A region you can eat
The Adelaide Hills is, before anything else, a larder. Cool air and rich volcanic-edged soils make it ideal for produce, and a tight-knit community of makers turns that produce into some of the best food in South Australia. You could spend a weekend here and never eat the same thing twice.
Cheese and chocolate
Woodside is the obvious place to start. Woodside Cheese Wrights and Udder Delights both make handmade cheese worth crossing town for, while Melba's Chocolate Factory lets you watch chocolate being made the old way. It's a town you graze rather than visit.
Farm gates and provedores
Beerenberg, near Hahndorf, has turned a family farm into a national jam-and-sauce institution, with pick-your-own strawberries in season.
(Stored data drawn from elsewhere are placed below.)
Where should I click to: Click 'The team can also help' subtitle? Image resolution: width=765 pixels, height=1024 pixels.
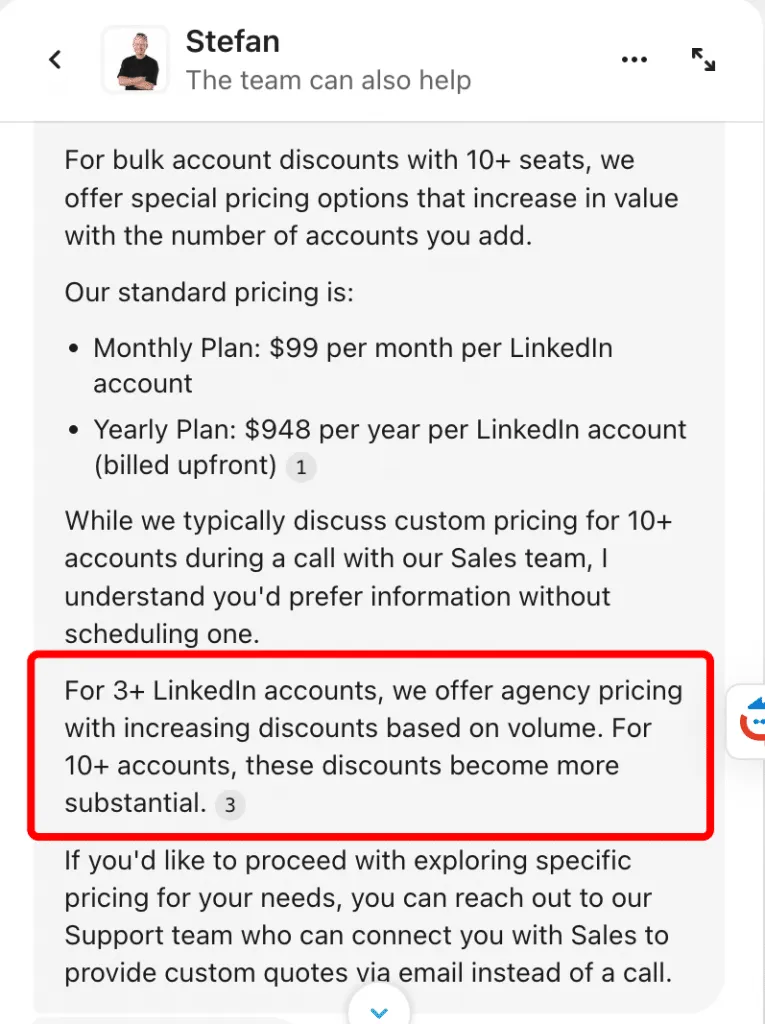[x=329, y=80]
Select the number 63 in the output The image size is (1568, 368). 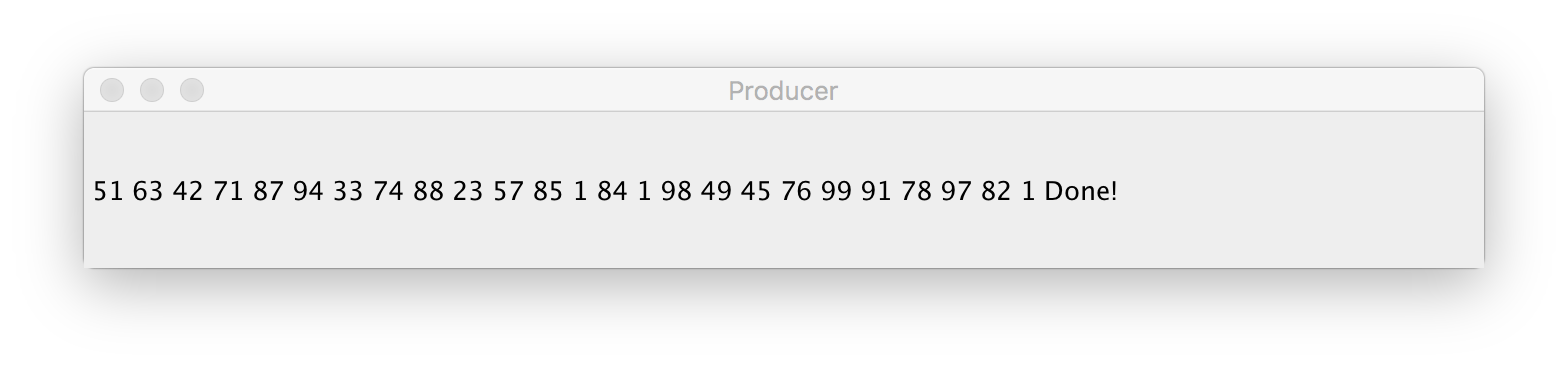coord(148,191)
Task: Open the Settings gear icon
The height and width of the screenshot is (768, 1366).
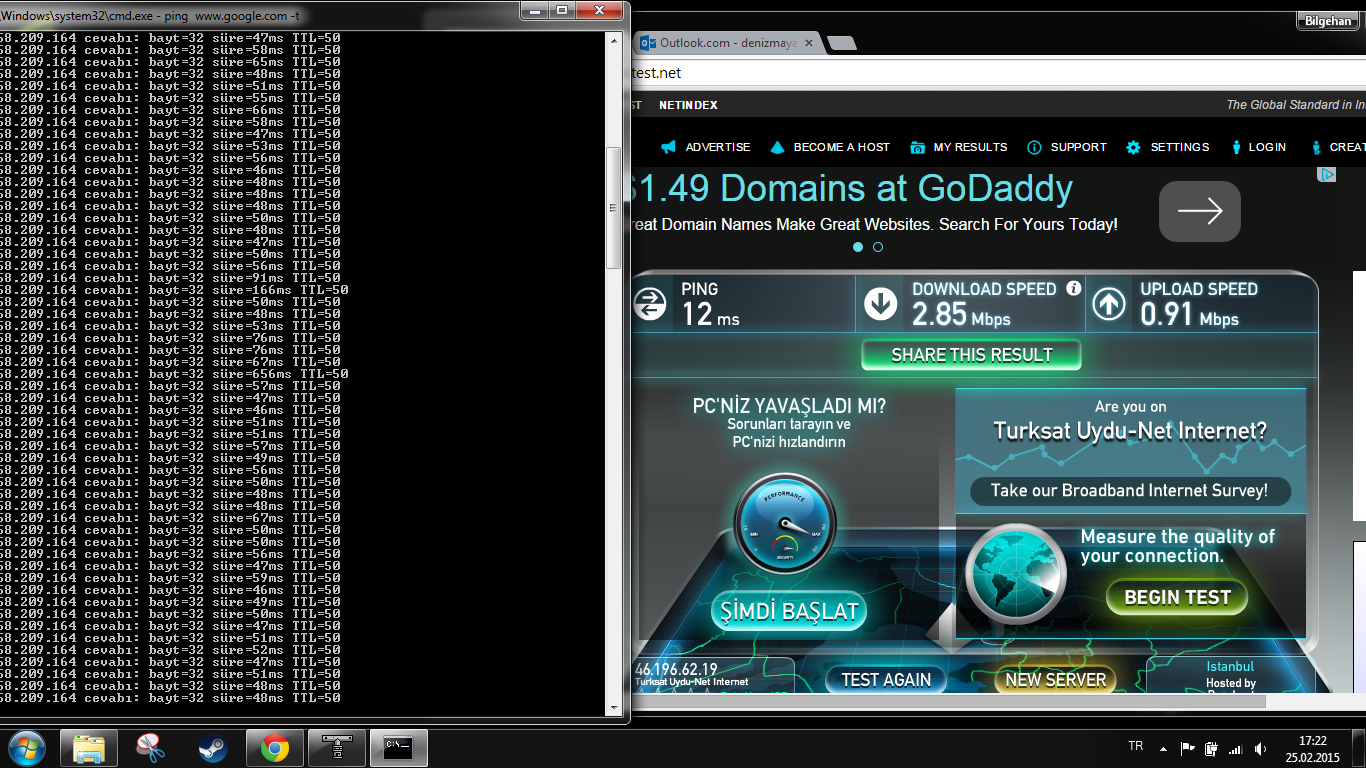Action: [1133, 147]
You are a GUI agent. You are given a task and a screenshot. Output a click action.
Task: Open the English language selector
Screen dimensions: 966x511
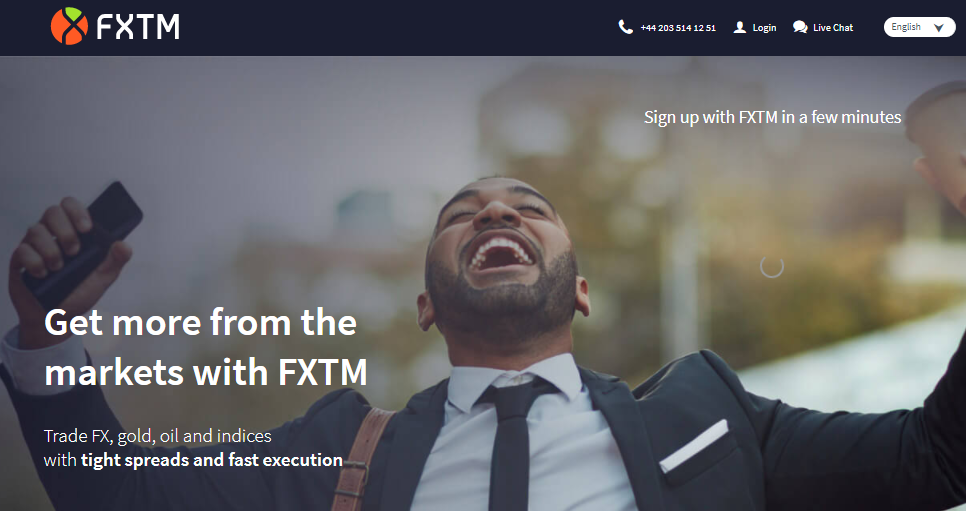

Village provedores at Mylor, Aldgate and Stirling stock the smaller makers — the smallgoods, the bread, the things you build a picnic from.
Ridge-top kitchens
The cellar doors take the food as seriously as the wine. Glass-walled kitchens at Pike & Joyce and Howard Vineyard, the restored pubs at Crafers and Stirling, and the German halls of Hahndorf all turn the region's produce into long, lazy lunches.
The takeaway
Come hungry, bring an esky, and build your day around the table. In the Hills, the food is the destination.